I have the following data as setup :
import pandas as pd
df = pd.DataFrame({
'index_1' : ['A', 'A', 'A', 'A', 'B', 'B', 'B', 'B'],
'index_2' : ['A', 'B', 'C', 'D', 'A', 'B', 'C', 'D'],
'month' : ['jan', 'jan', 'feb', 'feb', 'jan', 'jan', 'feb', 'feb'],
'value_1' : range(0, 8),
'value_2' : range(8, 16)
})
print(df)
# index_1 index_2 month value_1 value_2
# 0 A A jan 0 8
# 1 A B jan 1 9
# 2 A C feb 2 10
# 3 A D feb 3 11
# 4 B A jan 4 12
# 5 B B jan 5 13
# 6 B C feb 6 14
# 7 B D feb 7 15
My expected output would look like this... (I did it by hand)
print(expected_output)
# jan feb
# month value_1 value_2 value_1 value_2
# index_1 index_2
# A A 0.0 8.0 NaN NaN
# B 1.0 9.0 NaN NaN
# C NaN NaN 2.0 10.0
# D NaN NaN 3.0 11.0
# B A 4.0 12.0 NaN NaN
# B 5.0 13.0 NaN NaN
# C NaN NaN 6.0 14.0
# D NaN NaN 7.0 15.0
There must be something I cannot wrap my mind around. I achieved the following, which is the good data, in a wrong format.
df = pd.pivot_table(
df,
index=['index_1', 'index_2'],
columns=['month'],
# The 2 following lines are implicit, and don't change the output.

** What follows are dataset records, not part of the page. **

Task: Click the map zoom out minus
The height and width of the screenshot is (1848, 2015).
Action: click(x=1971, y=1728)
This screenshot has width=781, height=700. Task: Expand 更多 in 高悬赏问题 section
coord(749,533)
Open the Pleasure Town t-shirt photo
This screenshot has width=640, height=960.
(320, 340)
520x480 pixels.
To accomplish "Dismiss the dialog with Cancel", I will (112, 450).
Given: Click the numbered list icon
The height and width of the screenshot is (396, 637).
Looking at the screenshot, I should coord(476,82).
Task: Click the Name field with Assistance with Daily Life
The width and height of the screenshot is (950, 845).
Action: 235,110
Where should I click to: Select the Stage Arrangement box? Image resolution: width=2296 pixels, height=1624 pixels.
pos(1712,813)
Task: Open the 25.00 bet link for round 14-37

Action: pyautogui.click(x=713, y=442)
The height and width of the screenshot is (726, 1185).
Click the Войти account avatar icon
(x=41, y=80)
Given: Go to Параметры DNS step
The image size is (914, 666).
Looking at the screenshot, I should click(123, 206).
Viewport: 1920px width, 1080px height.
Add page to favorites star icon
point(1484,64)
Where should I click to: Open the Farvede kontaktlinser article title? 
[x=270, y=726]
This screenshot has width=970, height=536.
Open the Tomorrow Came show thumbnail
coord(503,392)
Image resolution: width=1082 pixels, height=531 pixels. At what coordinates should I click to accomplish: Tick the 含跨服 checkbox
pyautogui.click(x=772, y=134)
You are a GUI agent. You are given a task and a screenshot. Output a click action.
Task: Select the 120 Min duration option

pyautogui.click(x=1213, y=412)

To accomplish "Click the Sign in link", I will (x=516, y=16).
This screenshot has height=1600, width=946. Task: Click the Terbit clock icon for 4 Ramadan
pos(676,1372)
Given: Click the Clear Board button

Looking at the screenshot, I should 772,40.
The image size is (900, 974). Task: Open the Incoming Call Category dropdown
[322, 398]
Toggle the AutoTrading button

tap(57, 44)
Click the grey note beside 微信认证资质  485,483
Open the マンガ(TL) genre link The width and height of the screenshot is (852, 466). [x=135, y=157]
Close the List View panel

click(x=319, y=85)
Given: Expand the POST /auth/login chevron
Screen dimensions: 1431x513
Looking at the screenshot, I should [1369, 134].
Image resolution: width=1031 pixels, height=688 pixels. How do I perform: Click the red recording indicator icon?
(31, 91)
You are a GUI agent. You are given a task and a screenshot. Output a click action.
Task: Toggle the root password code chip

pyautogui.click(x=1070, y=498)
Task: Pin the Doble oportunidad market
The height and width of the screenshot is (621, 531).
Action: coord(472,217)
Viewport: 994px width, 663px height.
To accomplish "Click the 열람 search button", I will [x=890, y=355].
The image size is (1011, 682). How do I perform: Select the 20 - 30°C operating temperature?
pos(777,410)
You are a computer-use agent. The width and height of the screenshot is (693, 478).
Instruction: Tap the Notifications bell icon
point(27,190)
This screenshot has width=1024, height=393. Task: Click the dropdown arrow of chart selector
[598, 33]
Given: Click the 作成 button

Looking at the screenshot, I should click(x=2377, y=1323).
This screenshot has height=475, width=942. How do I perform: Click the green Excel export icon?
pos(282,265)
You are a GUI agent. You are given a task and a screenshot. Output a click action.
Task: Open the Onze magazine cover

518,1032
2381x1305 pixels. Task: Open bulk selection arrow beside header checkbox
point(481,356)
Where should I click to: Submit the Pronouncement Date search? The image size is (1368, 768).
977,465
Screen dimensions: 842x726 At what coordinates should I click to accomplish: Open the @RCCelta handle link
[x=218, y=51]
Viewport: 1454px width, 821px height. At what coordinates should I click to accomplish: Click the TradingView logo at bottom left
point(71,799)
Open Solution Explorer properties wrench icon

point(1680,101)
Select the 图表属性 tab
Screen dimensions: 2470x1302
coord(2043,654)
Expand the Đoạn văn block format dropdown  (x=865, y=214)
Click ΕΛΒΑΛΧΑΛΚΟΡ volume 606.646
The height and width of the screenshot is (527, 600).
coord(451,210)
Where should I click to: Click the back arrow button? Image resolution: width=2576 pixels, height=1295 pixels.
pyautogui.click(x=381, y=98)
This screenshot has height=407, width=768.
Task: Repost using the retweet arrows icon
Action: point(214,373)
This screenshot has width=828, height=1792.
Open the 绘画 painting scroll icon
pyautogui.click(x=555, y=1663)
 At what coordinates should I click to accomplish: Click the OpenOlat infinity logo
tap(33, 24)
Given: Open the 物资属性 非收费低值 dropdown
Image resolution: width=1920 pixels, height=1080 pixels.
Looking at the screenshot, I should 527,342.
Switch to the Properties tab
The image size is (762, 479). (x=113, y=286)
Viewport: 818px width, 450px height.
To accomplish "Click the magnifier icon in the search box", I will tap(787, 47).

# values=['value_1', 'value_2'],
# aggfunc='sum'
)
print(df)
# value_1 value_2
# month feb jan feb jan
# index_1 index_2
# A A NaN 0.0 NaN 8.0
# B NaN 1.0 NaN 9.0
# C 2.0 NaN 10.0 NaN
# D 3.0 NaN 11.0 NaN
# B A NaN 4.0 NaN 12.0
# B NaN 5.0 NaN 13.0
# C 6.0 NaN 14.0 NaN
# D 7.0 NaN 15.0 NaN
I also tried using some .groupby()
, along with .transpose()
, but I have a hard time correctly formatting this DataFrame. I have already read the following documentation pivot_table, reshaping dataframe and this cannonical by PiRSquared.